• **Excerpted data**
-=-=-
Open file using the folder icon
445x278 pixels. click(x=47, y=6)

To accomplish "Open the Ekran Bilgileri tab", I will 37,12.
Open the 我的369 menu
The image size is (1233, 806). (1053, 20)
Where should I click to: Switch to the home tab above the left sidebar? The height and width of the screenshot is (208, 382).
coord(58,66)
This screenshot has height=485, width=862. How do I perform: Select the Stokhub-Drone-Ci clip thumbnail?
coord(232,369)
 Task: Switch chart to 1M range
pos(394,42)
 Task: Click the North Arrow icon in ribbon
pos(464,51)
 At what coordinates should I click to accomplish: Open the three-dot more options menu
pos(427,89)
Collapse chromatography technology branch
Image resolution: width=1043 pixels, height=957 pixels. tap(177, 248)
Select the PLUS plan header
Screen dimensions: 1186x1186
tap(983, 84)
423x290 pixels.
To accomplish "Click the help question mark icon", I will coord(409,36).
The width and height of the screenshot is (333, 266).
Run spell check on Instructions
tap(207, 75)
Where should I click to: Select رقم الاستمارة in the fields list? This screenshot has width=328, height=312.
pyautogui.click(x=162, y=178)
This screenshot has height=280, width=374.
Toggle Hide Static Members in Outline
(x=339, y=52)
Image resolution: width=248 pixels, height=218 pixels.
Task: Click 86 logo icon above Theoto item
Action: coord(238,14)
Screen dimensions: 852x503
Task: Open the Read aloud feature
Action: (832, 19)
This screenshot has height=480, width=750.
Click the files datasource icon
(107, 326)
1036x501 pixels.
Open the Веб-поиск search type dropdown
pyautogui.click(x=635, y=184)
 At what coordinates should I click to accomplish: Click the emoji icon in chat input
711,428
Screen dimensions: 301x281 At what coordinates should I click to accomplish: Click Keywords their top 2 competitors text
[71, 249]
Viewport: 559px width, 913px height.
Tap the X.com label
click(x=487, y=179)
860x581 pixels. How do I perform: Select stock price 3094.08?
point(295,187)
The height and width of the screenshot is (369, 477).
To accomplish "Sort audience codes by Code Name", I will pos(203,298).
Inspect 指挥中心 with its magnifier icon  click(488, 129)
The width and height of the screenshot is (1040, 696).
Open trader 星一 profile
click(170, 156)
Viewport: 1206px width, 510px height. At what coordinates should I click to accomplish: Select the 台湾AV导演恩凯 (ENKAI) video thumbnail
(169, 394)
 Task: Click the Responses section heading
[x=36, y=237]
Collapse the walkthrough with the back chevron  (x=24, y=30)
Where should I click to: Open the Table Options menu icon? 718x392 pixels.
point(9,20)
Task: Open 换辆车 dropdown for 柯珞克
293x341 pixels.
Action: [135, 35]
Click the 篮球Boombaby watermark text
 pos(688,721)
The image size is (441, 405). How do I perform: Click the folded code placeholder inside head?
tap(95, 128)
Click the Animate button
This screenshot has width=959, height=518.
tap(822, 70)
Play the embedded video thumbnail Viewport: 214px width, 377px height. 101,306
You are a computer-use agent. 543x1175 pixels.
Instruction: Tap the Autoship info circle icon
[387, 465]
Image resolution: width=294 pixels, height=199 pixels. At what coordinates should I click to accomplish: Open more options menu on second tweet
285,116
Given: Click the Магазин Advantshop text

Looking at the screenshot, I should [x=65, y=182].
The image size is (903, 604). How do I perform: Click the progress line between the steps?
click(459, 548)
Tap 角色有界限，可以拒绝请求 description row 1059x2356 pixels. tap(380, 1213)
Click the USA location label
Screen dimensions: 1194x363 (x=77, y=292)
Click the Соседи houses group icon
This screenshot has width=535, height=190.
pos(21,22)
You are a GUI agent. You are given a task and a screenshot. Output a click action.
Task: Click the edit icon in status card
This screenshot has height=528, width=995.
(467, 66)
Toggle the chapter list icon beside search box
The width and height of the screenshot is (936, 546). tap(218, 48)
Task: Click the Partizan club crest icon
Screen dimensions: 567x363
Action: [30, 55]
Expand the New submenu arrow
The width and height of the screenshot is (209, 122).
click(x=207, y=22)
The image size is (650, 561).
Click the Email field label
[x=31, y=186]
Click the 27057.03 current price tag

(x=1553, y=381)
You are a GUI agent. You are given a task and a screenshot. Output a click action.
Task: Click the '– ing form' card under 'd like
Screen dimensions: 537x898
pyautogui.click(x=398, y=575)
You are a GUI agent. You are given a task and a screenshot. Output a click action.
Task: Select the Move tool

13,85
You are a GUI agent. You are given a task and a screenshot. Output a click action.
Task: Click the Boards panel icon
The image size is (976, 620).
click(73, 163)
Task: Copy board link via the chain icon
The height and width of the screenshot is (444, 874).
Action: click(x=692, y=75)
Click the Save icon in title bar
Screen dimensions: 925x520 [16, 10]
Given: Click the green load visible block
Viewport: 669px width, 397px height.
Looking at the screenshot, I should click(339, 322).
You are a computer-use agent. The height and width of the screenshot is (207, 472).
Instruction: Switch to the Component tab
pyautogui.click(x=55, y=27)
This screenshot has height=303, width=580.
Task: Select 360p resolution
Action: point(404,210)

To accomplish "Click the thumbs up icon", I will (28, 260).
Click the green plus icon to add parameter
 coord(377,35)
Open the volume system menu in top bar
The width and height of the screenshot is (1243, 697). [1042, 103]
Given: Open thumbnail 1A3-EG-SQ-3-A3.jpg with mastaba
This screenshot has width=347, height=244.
-=-=-
• **Work instruction**
Return each line of the data where the word "will" appears.

• **Solution to this exercise**
To accomplish "Open the Ekran Bilgileri tab", I will 37,12.
To accomplish "Click the help question mark icon", I will coord(409,36).
To accomplish "Sort audience codes by Code Name", I will pos(203,298).
To accomplish "Click the thumbs up icon", I will (28, 260).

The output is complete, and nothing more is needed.